If both parties agree, an arbitrator can resign. However, Section 14 of the Arbitration and Conciliation Act also allows termination of their mandate if they fail to meet the standards required for an unbiased dispute resolution process. 

If there is a disagreement about any of the reasons mentioned in clause (a) of sub-section (1), a party may, unless both parties have agreed otherwise, ask the Court to decide on ending the arbitrator’s role.

If an arbitrator resigns, or if both parties agree to end the arbitrator's role, this does not mean they accept any specific reason or claim made against the arbitrator. 

Procedure for Challenging an Arbitrator Under Section 14 of the Act

 Parties to arbitration may challenge an arbitrator if there are valid reasons under the criteria outlined above. Here’s an overview of the procedure:

  1. The party must communicate the ground of the challenge to the tribunal and arbitrator as soon as possible.

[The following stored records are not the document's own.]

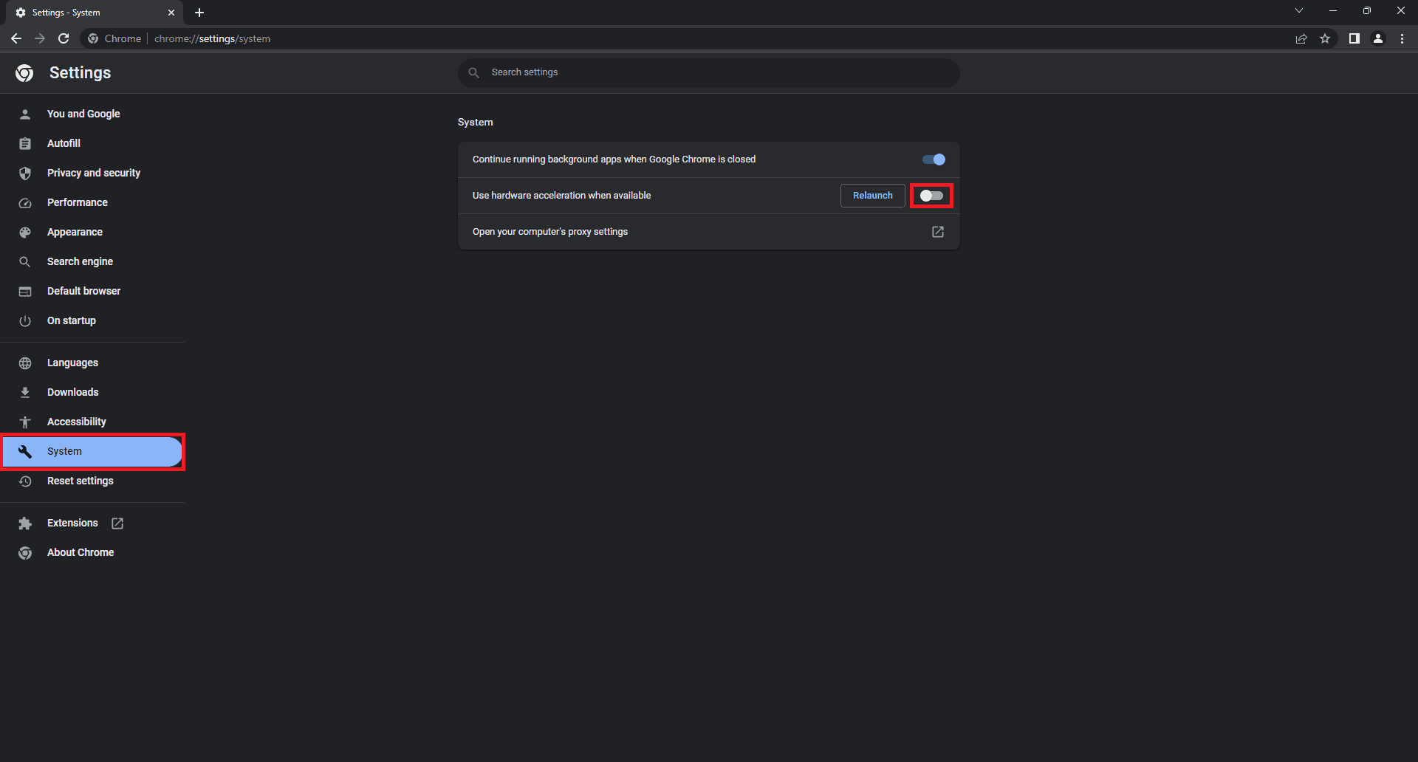
Task: Open Privacy and security settings
Action: click(x=93, y=173)
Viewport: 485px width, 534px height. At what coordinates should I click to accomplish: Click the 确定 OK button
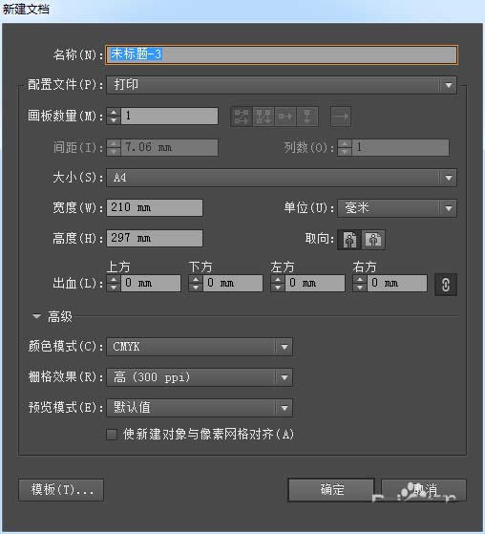pyautogui.click(x=331, y=490)
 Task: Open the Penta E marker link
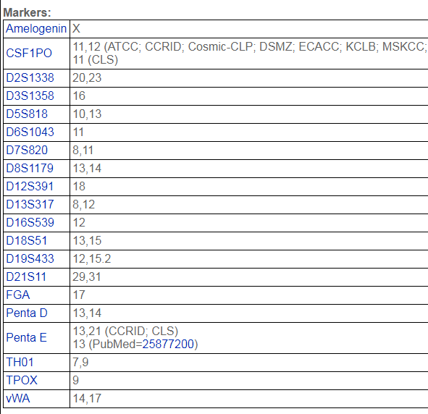(x=27, y=337)
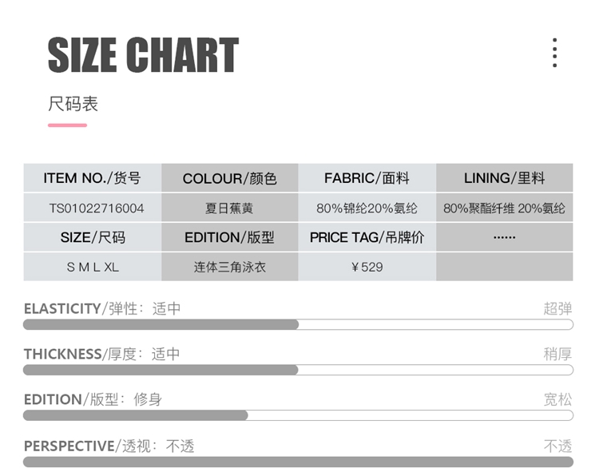This screenshot has width=599, height=468.
Task: Click the PERSPECTIVE/透视 slider bar
Action: point(298,461)
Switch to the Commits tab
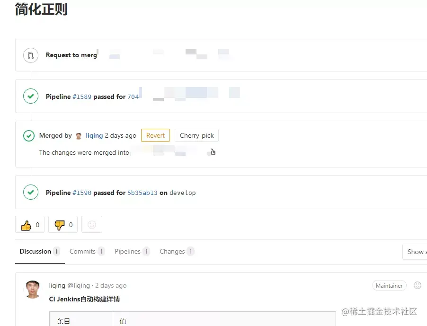Screen dimensions: 427x326 pyautogui.click(x=87, y=251)
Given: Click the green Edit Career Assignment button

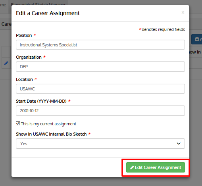Looking at the screenshot, I should click(156, 167).
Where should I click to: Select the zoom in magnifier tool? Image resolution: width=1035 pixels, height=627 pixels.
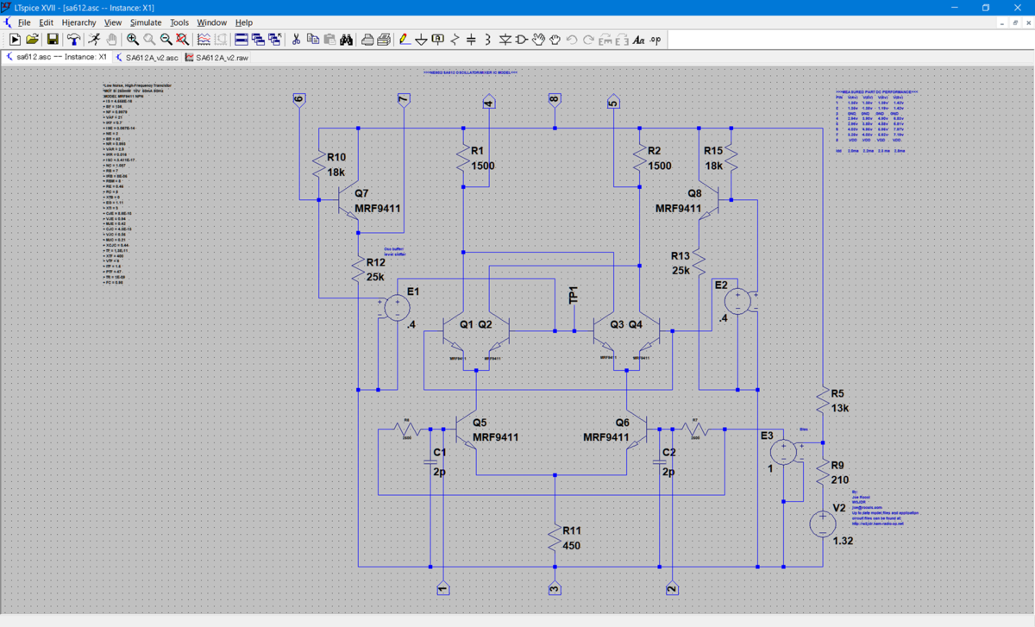tap(132, 40)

  2. In case the arbitrator does not voluntarily step down, the parties can seek the halp of   the court. The court, after examining the evidence, will judge the merit of the challenge. 

  3.  If the court finds the grounds valid, it will terminate the arbitrator's mandate. Following this, a replacement arbitrator is appointed 

Appropriate Forum to Challenge Under Section 14

Traditionally, the belief was that applications under Section 14 of the Arbitration Act could only be submitted to the High Court or the Supreme Court. This interpretation aligned with Section 2(1)(e) of the Act, as it was perceived that only higher courts could oversee arbitrator appointments or substitutions. Earlier High Court decisions, such as Raksha Vigyan Karamchari Sahkari Awas Samiti Ltd. v. Proto Developers and Technologies Pvt. Ltd. and DDA v. Tara Chand Sumit Construction Co., upheld this view, restricting the substitution power to the High Court for domestic arbitration and the Supreme Court for international arbitration. Similar views were taken by various High Courts, including Gujarat, Bombay, Kerala, Allahabad, and Calcutta, emphasizing the higher court's exclusive role in certain arbitration matters.

Shift in Legal Landscape: Swadesh Kumar Agarwal v. Dinesh Kumar Agarwal (2022) 

The Supreme Court’s decision in Swadesh Kumar Agarwal introduced a shift, stating that applications under Section 14(1)(a) could be brought before the "court" as defined under Section 2(1)(e), including District Courts when appropriate. The Supreme Court clarified that challenges to an arbitrator's mandate on grounds like undue delay should be addressed by the relevant District Court, rather than restricting it to the High Court or Supreme Court. Although considered obiter dicta, these observations have guided recent High Court rulings.

Post Swadesh Kumar Agarwal: High Court Perspectives

Subsequent High Court rulings, including the Delhi and Calcutta High Courts in cases like National Highways Authority of India v. Third Rock Consultants (P) Ltd. and Gammon Engineers & Contractors (P) Ltd. v. State of W.B. [6]., have aligned with the Supreme Court’s stance, affirming that applications under Section 14 may be entertained by District Courts where relevant. This interpretation helps prevent procedural conflicts and respects the hierarchy of jurisdiction.

The Swadesh Kumar Agarwal decision has clarified the jurisdictional interpretation of Section 14, potentially overruling prior views of several High Courts. This evolving perspective allows for greater consistency in arbitration law and promotes efficient dispute resolution by empowering District Courts to address certain Section 14 applications directly. Further clarity from the Supreme Court could help solidify this approach.